MH: What has ONC been doing to promote interoperability?
DeSalvo: In our (interoperability) road map ... we said from a policy standpoint the federal government had a major responsibility in advancing payment reform to see that there would be a business case for pushing and pulling data, and that we wanted to work on linking certified technology to payment models. We're doing the work that we need to with MACRA, and also with bundles and primary care and accountable care organizations as examples.

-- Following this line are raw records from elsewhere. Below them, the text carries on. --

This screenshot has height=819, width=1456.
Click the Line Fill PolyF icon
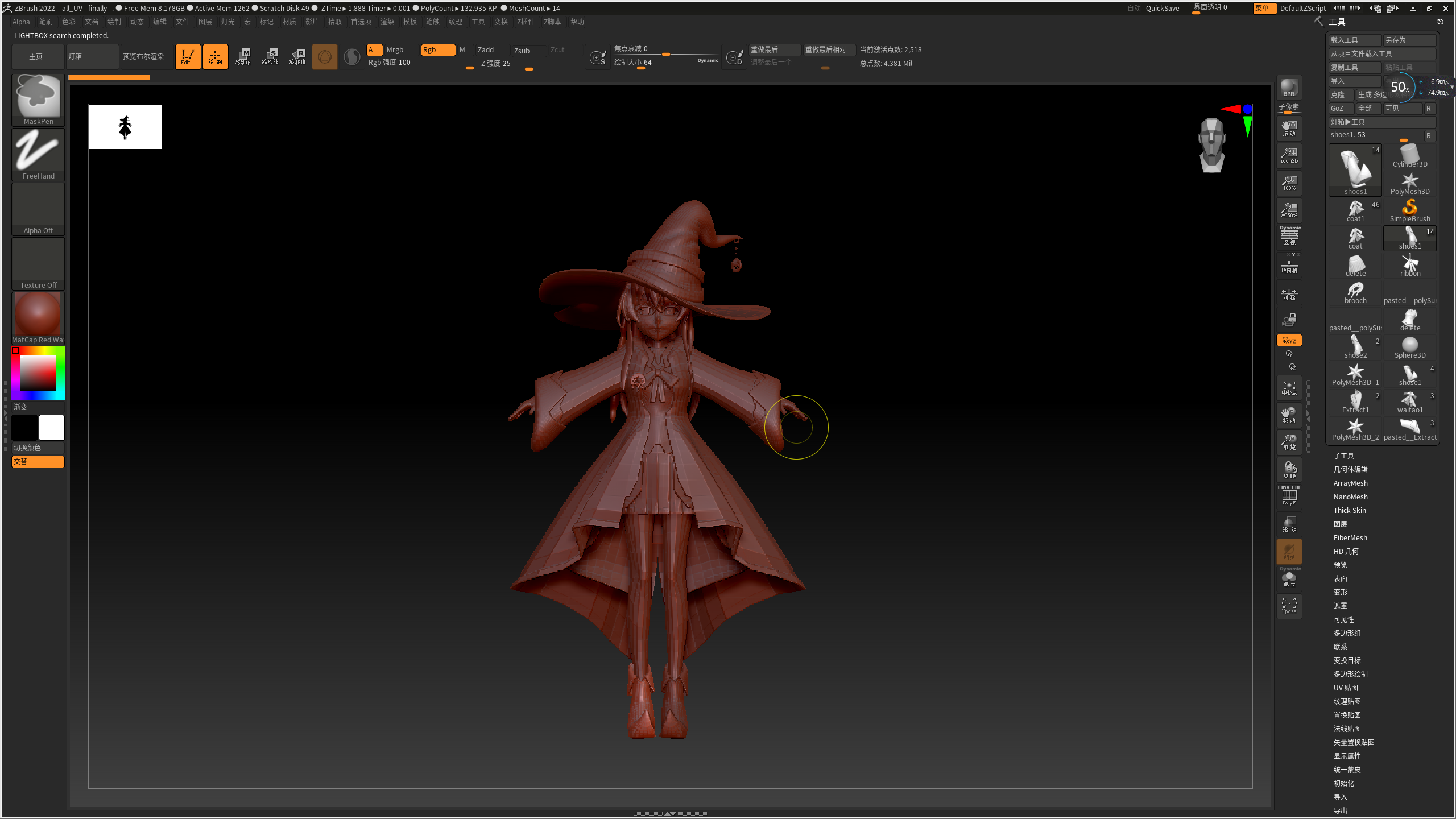click(1288, 495)
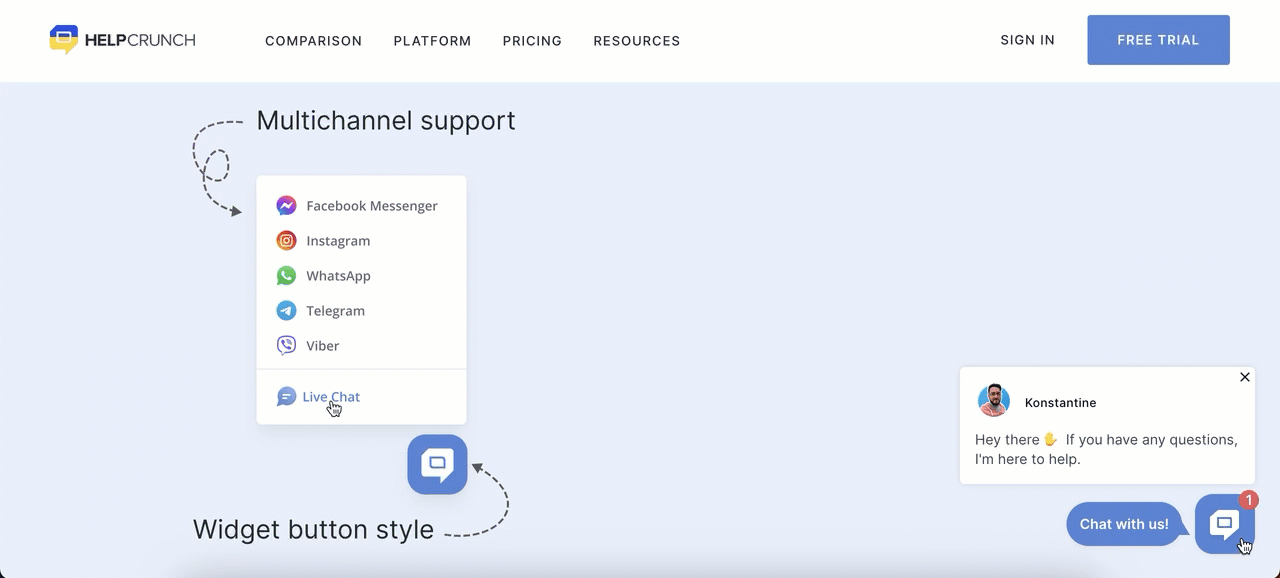
Task: Open the Platform menu
Action: 432,41
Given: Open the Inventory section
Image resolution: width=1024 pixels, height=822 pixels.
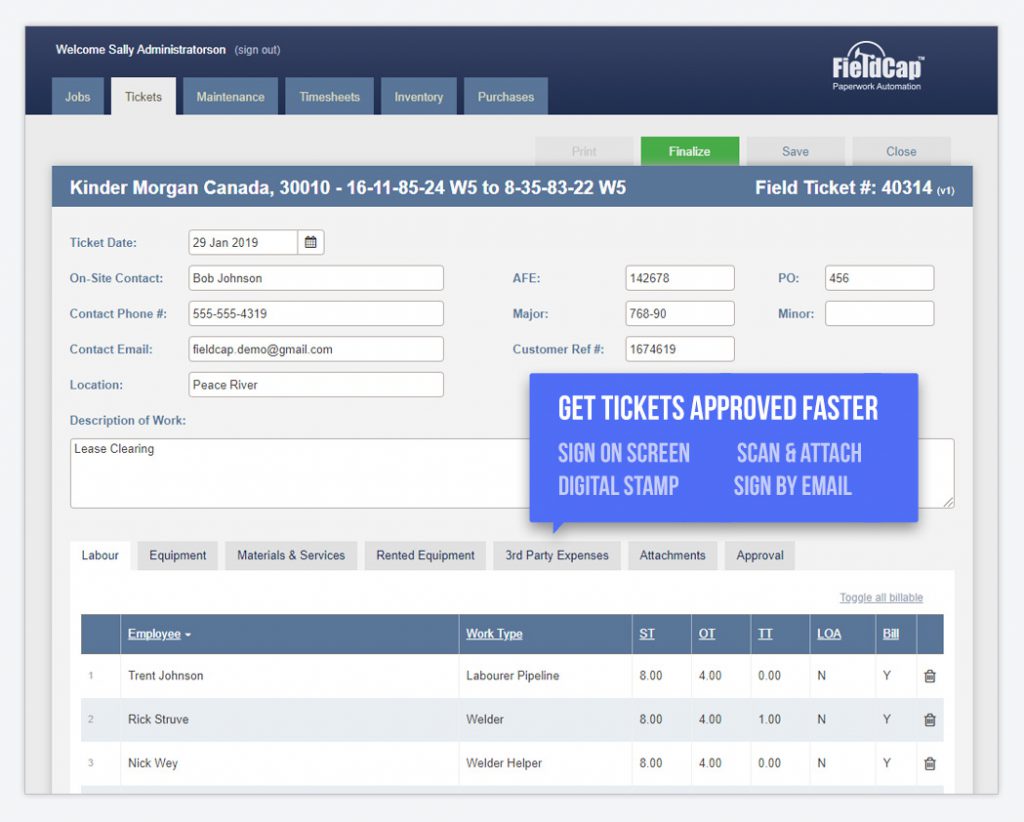Looking at the screenshot, I should pos(418,96).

We're on our third iteration of the (interoperability) standards advisory because we believe one of the critical path issues is that those systems are all speaking a different language. That's an added cost and time issue, and so a form of unintended blocking. We have asked providers and the vendors to move to this shared set of interoperability standards. They're not only about the basic data, but also about privacy and security—not out of thin air in the federal space but with the private sector.
What's been great is the vendors, by and large, have bought on to it and said, “Yes, this is the direction we should go.” I think they have clearly seen that there's an opportunity for them to compete even if they're using the same standards—that the proprietary standards are getting in the way of them actually being as strong a partner to the health systems.
What's happened in the past few years increasingly is that big national companies are buying new hospitals or doctors' practices that have different EHRs, and instead of ripping and replacing, what they want is for those systems to be able to talk and the data to be more seamless.